Task directions
Copy the following records word for word, from the line that contains "Viewport: 650px width, 911px" through the line that contains "(x=569, y=585)", including both of those lines.

Data records
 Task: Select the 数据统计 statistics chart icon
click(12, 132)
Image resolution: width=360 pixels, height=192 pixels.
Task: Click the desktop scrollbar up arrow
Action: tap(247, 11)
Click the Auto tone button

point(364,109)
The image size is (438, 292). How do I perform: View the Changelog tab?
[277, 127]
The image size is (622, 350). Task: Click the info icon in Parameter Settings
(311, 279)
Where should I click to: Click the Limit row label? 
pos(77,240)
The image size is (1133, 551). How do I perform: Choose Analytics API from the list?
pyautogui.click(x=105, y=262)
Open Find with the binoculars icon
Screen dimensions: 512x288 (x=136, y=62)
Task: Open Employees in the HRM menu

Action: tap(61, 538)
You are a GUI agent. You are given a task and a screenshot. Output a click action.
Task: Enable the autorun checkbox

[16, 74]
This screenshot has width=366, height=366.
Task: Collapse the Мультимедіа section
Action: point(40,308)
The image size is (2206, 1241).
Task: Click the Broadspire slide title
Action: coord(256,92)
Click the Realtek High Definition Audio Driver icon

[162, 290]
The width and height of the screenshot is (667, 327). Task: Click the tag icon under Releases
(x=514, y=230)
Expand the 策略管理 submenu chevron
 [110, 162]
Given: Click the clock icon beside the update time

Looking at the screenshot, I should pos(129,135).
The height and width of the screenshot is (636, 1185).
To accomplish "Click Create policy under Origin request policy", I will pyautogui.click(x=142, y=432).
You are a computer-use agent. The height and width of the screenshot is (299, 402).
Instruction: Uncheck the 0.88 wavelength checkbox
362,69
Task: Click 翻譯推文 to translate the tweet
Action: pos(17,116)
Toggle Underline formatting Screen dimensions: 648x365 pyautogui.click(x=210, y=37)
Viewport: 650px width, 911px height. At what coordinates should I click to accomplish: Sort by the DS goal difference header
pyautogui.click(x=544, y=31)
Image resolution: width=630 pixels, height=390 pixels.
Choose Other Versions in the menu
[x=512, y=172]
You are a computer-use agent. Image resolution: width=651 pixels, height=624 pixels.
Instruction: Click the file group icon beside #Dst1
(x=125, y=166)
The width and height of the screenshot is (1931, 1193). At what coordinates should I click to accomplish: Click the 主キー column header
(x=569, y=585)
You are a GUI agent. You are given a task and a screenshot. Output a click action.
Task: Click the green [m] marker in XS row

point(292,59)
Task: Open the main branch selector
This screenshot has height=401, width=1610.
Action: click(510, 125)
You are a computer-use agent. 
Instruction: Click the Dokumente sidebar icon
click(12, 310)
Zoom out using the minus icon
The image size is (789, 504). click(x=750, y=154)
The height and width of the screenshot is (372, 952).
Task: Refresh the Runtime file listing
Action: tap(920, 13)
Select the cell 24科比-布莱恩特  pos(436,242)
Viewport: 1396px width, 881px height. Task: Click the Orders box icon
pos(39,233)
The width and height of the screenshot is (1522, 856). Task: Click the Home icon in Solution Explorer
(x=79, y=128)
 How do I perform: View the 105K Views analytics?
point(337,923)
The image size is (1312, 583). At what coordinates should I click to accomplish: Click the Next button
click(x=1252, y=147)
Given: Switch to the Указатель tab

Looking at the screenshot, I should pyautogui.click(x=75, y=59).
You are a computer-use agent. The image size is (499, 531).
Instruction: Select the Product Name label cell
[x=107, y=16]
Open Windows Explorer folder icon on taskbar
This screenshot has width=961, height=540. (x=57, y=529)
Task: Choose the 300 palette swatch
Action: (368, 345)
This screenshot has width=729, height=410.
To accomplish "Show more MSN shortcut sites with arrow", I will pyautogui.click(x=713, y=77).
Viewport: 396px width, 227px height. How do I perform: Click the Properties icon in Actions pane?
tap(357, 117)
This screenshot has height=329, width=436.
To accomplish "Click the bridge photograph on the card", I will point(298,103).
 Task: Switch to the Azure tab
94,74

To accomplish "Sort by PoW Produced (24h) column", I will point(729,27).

Solution
Viewport: 650px width, 911px height. At what coordinates should I click to accomplish: Sort by the DS goal difference header
pyautogui.click(x=544, y=31)
Image resolution: width=630 pixels, height=390 pixels.
Choose Other Versions in the menu
[x=512, y=172]
You are a computer-use agent. Image resolution: width=651 pixels, height=624 pixels.
Instruction: Click the file group icon beside #Dst1
(x=125, y=166)
The width and height of the screenshot is (1931, 1193). At what coordinates should I click to accomplish: Click the 主キー column header
(x=569, y=585)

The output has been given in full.